_Task to carry out_
Reproduce the lines below word for word, covering every record.

[Records for locating displayed items]
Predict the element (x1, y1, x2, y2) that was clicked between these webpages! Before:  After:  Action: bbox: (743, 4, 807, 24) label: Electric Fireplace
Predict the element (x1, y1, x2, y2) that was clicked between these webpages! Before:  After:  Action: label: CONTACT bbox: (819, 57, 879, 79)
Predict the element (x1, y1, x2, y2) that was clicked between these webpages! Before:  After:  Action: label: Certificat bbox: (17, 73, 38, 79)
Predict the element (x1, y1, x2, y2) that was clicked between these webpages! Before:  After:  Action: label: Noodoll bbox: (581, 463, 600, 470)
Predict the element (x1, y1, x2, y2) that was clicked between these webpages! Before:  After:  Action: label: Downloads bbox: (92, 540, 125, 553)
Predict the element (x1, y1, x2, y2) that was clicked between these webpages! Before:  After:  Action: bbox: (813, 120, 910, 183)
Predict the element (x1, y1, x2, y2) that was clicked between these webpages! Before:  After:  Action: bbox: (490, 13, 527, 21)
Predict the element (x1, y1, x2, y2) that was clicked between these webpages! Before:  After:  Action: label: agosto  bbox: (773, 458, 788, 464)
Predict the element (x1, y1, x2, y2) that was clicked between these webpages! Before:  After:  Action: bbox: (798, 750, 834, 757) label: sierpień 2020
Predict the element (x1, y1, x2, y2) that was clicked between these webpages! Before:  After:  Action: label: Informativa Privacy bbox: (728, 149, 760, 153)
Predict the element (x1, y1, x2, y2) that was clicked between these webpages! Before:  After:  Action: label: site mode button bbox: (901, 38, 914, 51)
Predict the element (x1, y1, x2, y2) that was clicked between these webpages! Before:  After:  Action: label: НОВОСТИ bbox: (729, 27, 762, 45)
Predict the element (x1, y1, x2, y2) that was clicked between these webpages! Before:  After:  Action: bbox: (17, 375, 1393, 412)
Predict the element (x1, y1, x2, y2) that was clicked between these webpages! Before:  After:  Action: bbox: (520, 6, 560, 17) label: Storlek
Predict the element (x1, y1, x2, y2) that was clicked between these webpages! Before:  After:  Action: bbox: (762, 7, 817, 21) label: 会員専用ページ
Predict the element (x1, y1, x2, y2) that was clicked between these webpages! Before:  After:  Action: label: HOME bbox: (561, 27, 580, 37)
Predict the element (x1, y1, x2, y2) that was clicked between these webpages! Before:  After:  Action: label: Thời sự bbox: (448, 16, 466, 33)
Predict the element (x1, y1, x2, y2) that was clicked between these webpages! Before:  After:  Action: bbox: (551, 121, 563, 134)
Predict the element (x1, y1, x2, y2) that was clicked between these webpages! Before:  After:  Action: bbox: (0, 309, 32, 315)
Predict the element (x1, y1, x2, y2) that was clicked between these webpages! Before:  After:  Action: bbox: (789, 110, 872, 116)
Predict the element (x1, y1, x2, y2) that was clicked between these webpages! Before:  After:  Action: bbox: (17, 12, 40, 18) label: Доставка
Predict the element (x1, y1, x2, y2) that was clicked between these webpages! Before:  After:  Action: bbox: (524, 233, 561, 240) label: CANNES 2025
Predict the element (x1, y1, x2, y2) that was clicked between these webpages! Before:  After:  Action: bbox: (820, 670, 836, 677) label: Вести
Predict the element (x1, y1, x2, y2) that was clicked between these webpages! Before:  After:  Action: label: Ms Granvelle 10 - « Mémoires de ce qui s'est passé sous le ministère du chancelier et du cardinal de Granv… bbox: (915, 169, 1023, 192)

_Exercise answer_
Predict the element (x1, y1, x2, y2) that was clicked between these webpages! Before:  After:  Action: bbox: (743, 4, 807, 24) label: Electric Fireplace
Predict the element (x1, y1, x2, y2) that was clicked between these webpages! Before:  After:  Action: label: CONTACT bbox: (819, 57, 879, 79)
Predict the element (x1, y1, x2, y2) that was clicked between these webpages! Before:  After:  Action: label: Certificat bbox: (17, 73, 38, 79)
Predict the element (x1, y1, x2, y2) that was clicked between these webpages! Before:  After:  Action: label: Noodoll bbox: (581, 463, 600, 470)
Predict the element (x1, y1, x2, y2) that was clicked between these webpages! Before:  After:  Action: label: Downloads bbox: (92, 540, 125, 553)
Predict the element (x1, y1, x2, y2) that was clicked between these webpages! Before:  After:  Action: bbox: (813, 120, 910, 183)
Predict the element (x1, y1, x2, y2) that was clicked between these webpages! Before:  After:  Action: bbox: (490, 13, 527, 21)
Predict the element (x1, y1, x2, y2) that was clicked between these webpages! Before:  After:  Action: label: agosto  bbox: (773, 458, 788, 464)
Predict the element (x1, y1, x2, y2) that was clicked between these webpages! Before:  After:  Action: bbox: (798, 750, 834, 757) label: sierpień 2020
Predict the element (x1, y1, x2, y2) that was clicked between these webpages! Before:  After:  Action: label: Informativa Privacy bbox: (728, 149, 760, 153)
Predict the element (x1, y1, x2, y2) that was clicked between these webpages! Before:  After:  Action: label: site mode button bbox: (901, 38, 914, 51)
Predict the element (x1, y1, x2, y2) that was clicked between these webpages! Before:  After:  Action: label: НОВОСТИ bbox: (729, 27, 762, 45)
Predict the element (x1, y1, x2, y2) that was clicked between these webpages! Before:  After:  Action: bbox: (17, 375, 1393, 412)
Predict the element (x1, y1, x2, y2) that was clicked between these webpages! Before:  After:  Action: bbox: (520, 6, 560, 17) label: Storlek
Predict the element (x1, y1, x2, y2) that was clicked between these webpages! Before:  After:  Action: bbox: (762, 7, 817, 21) label: 会員専用ページ
Predict the element (x1, y1, x2, y2) that was clicked between these webpages! Before:  After:  Action: label: HOME bbox: (561, 27, 580, 37)
Predict the element (x1, y1, x2, y2) that was clicked between these webpages! Before:  After:  Action: label: Thời sự bbox: (448, 16, 466, 33)
Predict the element (x1, y1, x2, y2) that was clicked between these webpages! Before:  After:  Action: bbox: (551, 121, 563, 134)
Predict the element (x1, y1, x2, y2) that was clicked between these webpages! Before:  After:  Action: bbox: (0, 309, 32, 315)
Predict the element (x1, y1, x2, y2) that was clicked between these webpages! Before:  After:  Action: bbox: (789, 110, 872, 116)
Predict the element (x1, y1, x2, y2) that was clicked between these webpages! Before:  After:  Action: bbox: (17, 12, 40, 18) label: Доставка
Predict the element (x1, y1, x2, y2) that was clicked between these webpages! Before:  After:  Action: bbox: (524, 233, 561, 240) label: CANNES 2025
Predict the element (x1, y1, x2, y2) that was clicked between these webpages! Before:  After:  Action: bbox: (820, 670, 836, 677) label: Вести
Predict the element (x1, y1, x2, y2) that was clicked between these webpages! Before:  After:  Action: label: Ms Granvelle 10 - « Mémoires de ce qui s'est passé sous le ministère du chancelier et du cardinal de Granv… bbox: (915, 169, 1023, 192)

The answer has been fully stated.